• **TASK DESCRIPTION**: Please print all of the records that follow with nothing altered.

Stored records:
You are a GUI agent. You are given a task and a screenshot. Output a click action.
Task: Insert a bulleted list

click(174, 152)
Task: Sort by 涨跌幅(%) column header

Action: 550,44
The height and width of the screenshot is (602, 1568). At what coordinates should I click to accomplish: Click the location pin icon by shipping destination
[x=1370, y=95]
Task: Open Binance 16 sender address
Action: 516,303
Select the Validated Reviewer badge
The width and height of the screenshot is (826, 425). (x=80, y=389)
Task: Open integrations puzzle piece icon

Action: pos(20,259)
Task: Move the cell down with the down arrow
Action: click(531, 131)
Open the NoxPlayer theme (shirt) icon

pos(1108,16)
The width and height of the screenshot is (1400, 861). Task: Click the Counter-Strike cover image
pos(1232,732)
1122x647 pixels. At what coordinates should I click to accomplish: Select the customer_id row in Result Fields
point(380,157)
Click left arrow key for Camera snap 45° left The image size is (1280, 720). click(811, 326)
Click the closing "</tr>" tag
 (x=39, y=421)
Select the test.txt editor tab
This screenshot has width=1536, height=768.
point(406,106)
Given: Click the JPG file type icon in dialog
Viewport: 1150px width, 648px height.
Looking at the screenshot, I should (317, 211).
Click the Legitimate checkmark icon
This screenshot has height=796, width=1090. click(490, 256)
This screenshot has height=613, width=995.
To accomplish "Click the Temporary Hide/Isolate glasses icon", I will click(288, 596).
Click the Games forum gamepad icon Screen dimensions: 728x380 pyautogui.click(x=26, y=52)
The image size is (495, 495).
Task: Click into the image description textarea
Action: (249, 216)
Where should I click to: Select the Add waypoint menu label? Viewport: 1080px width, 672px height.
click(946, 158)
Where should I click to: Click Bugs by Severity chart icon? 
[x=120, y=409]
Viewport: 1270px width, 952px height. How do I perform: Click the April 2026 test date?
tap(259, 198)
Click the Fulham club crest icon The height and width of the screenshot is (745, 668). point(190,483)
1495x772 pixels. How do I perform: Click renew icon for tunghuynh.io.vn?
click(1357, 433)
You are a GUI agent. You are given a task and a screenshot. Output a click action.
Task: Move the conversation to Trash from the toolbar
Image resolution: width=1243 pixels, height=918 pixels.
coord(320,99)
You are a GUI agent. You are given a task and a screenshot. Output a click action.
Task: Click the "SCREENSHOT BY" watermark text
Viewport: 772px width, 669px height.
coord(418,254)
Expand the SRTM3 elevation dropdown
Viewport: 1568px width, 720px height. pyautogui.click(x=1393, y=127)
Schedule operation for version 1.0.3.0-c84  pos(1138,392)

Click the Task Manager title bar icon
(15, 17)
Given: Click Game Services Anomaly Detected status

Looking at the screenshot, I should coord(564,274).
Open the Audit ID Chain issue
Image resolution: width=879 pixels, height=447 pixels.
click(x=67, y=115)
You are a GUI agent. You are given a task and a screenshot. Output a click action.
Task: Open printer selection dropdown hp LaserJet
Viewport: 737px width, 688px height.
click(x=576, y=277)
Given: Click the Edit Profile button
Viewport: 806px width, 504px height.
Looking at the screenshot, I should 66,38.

• **WRITTEN RESPONSE**:
You are a GUI agent. You are given a task and a screenshot. Output a click action.
Task: Insert a bulleted list

click(174, 152)
Task: Sort by 涨跌幅(%) column header

Action: 550,44
The height and width of the screenshot is (602, 1568). At what coordinates should I click to accomplish: Click the location pin icon by shipping destination
[x=1370, y=95]
Task: Open Binance 16 sender address
Action: 516,303
Select the Validated Reviewer badge
The width and height of the screenshot is (826, 425). (x=80, y=389)
Task: Open integrations puzzle piece icon

Action: pos(20,259)
Task: Move the cell down with the down arrow
Action: click(531, 131)
Open the NoxPlayer theme (shirt) icon

pos(1108,16)
The width and height of the screenshot is (1400, 861). Task: Click the Counter-Strike cover image
pos(1232,732)
1122x647 pixels. At what coordinates should I click to accomplish: Select the customer_id row in Result Fields
point(380,157)
Click left arrow key for Camera snap 45° left The image size is (1280, 720). click(811, 326)
Click the closing "</tr>" tag
 (x=39, y=421)
Select the test.txt editor tab
This screenshot has width=1536, height=768.
point(406,106)
Given: Click the JPG file type icon in dialog
Viewport: 1150px width, 648px height.
Looking at the screenshot, I should (317, 211).
Click the Legitimate checkmark icon
This screenshot has height=796, width=1090. click(490, 256)
This screenshot has height=613, width=995.
To accomplish "Click the Temporary Hide/Isolate glasses icon", I will click(288, 596).
Click the Games forum gamepad icon Screen dimensions: 728x380 pyautogui.click(x=26, y=52)
The image size is (495, 495).
Task: Click into the image description textarea
Action: (249, 216)
Where should I click to: Select the Add waypoint menu label? Viewport: 1080px width, 672px height.
click(946, 158)
Where should I click to: Click Bugs by Severity chart icon? 
[x=120, y=409]
Viewport: 1270px width, 952px height. How do I perform: Click the April 2026 test date?
tap(259, 198)
Click the Fulham club crest icon The height and width of the screenshot is (745, 668). point(190,483)
1495x772 pixels. How do I perform: Click renew icon for tunghuynh.io.vn?
click(1357, 433)
You are a GUI agent. You are given a task and a screenshot. Output a click action.
Task: Move the conversation to Trash from the toolbar
Image resolution: width=1243 pixels, height=918 pixels.
coord(320,99)
You are a GUI agent. You are given a task and a screenshot. Output a click action.
Task: Click the "SCREENSHOT BY" watermark text
Viewport: 772px width, 669px height.
coord(418,254)
Expand the SRTM3 elevation dropdown
Viewport: 1568px width, 720px height. pyautogui.click(x=1393, y=127)
Schedule operation for version 1.0.3.0-c84  pos(1138,392)

Click the Task Manager title bar icon
(15, 17)
Given: Click Game Services Anomaly Detected status

Looking at the screenshot, I should coord(564,274).
Open the Audit ID Chain issue
Image resolution: width=879 pixels, height=447 pixels.
click(x=67, y=115)
You are a GUI agent. You are given a task and a screenshot. Output a click action.
Task: Open printer selection dropdown hp LaserJet
Viewport: 737px width, 688px height.
click(x=576, y=277)
Given: Click the Edit Profile button
Viewport: 806px width, 504px height.
Looking at the screenshot, I should 66,38.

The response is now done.